• Extract
One of the most valuable benefits from reading and studying literature is that it fosters an awareness and understanding of other people--their values, personalities, needs, ways of thinking, and actions. It connects us to a wider world composed of people who are in many ways like ourselves or, in fact, quite different. Through literature we are taken into different time periods and cultures, places we could not visit and learn to understand without reading; moreover, when we visit these places and meet the people there, we often find they are in many ways like us. Literature serves to illuminate the human condition. In our personal and professional lives, a deeper understanding of human nature and human experience is quite valuable.
I think every one else has made great points. Reading ans analyzing literature will have carry over benefits in many other areas that will help students in college or students who leave high school and go straight to work.
In addition to all the obvious points concerning reading, writing, and expressing yourself clearly to others, I personally have found that the studies in literature that I have undertaken have developed me as a person in the way that I look at the world and think about issues. I am the person I am today thanks to so many excellent poems, novels and short stories that my studies have encouraged me to engage with and think through.
Being able to read, write, and think (analyze) is one of the greatest gifts students can take with them as they leave high school and head out into the the "real world." What career doesn't need these skills? It's an extra bonus that they get to experience so many things vicariously through literature as they learn those skills. The characters of the classics help teach them life lessons and make observations which will stand them in good stead as they move forward with their lives.
There aren't many college majors or careers where an ability to read carefully and read for comprehension are not invaluable skills. While those skills can be taught with any kind of writing, reading literarture has the advantage of depth. When we read literature we read for plot, but we are also influenced by diction, tone, imagery, symbolism, etc. and therefore are engaged in more creative and thoughtful way than we are when we just read facts -- but the act of reading helps us with all tasks of reading.
Literature is an excellent means of training a person to perform a variety of tasks in many different career areas. Being able to identify a theme and provide examples of it is a skill that is transferable across disciplines. The simple ability to write clearly and explain well is highly prized in the corporate world, public service, science, law, medicine, and other disciplines.

• Recorded information
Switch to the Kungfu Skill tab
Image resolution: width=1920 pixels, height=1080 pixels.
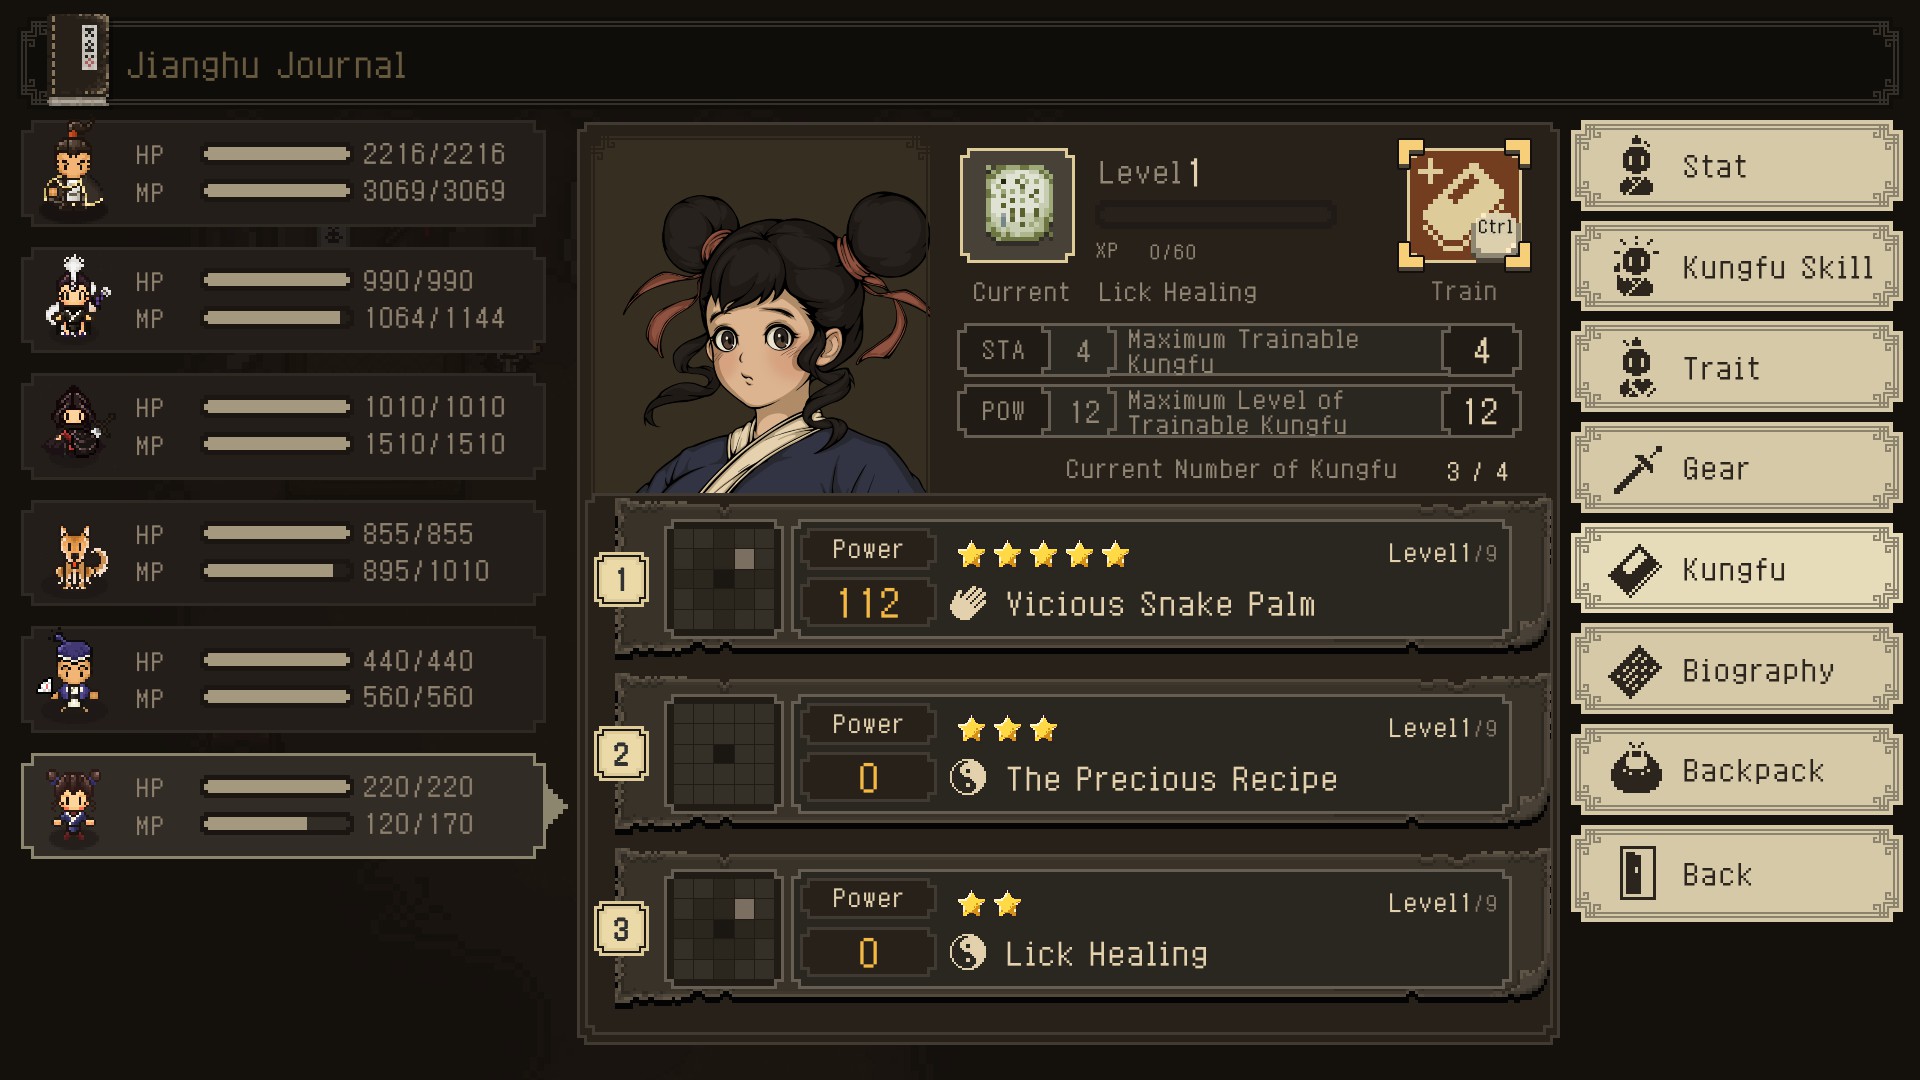(1736, 267)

• Required tasks
a) Output the discussion on studying literature starting with "One of the most" and going on through "is quite valuable.".
b) Render this sentence from the discussion on studying literature in Spanish: "Literature serves to illuminate the human condition."
c) Resume the discussion on studying literature, picking up right after its final sentence.
The listing comes from a separate source.

• Solved tasks
a)
One of the most valuable benefits from reading and studying literature is that it fosters an awareness and understanding of other people--their values, personalities, needs, ways of thinking, and actions. It connects us to a wider world composed of people who are in many ways like ourselves or, in fact, quite different. Through literature we are taken into different time periods and cultures, places we could not visit and learn to understand without reading; moreover, when we visit these places and meet the people there, we often find they are in many ways like us. Literature serves to illuminate the human condition. In our personal and professional lives, a deeper understanding of human nature and human experience is quite valuable.

b) La literatura sirve para iluminar la condición humana.

c)
It is often thought that an English major doesn't prepare you for much except being an English teacher, but this is far from the truth.
Literature is very broad and abstract. It allows one to see different tones, meaning, and other figurative language. It certainly helps someone to read something that is concrete and understand it better. That is why English Literature is still one of the most popular majors in the Western hemisphere. Most go on to earn MBAs, law degrees, medical degrees, etc.
Only if it is taught in an inspiring way with students accepting the themes of what the authors originally wrote. For example, I give my students the example of Atticus Finch in replying to Jem's wish that he play football. Atticus replies that he is too old, and then asks Jem to come in for supper. Jem replies, "No," and rather than coddle, persuade, beg and plead, Atticus says "Suit yourself." I tell my students that,"Suit yourself." I don't plead, beg, persuade them to learn. I simply say "Suit yourself." That is the real power of literature: to inspire for a better character.
Since you dont mention the kind of training, I am going to wing it here. I think literature allows the reader to investigate other meeans of comunication. When a writer writes he/she writes to an audience that will find the voice within the book. I think the same could be said about training. The trainer needs to have the "voice" to reach its audience...the same can be said about literature. Training can be boring at times, but when presented in a interesting manner might actually be enjoyable...like a good book.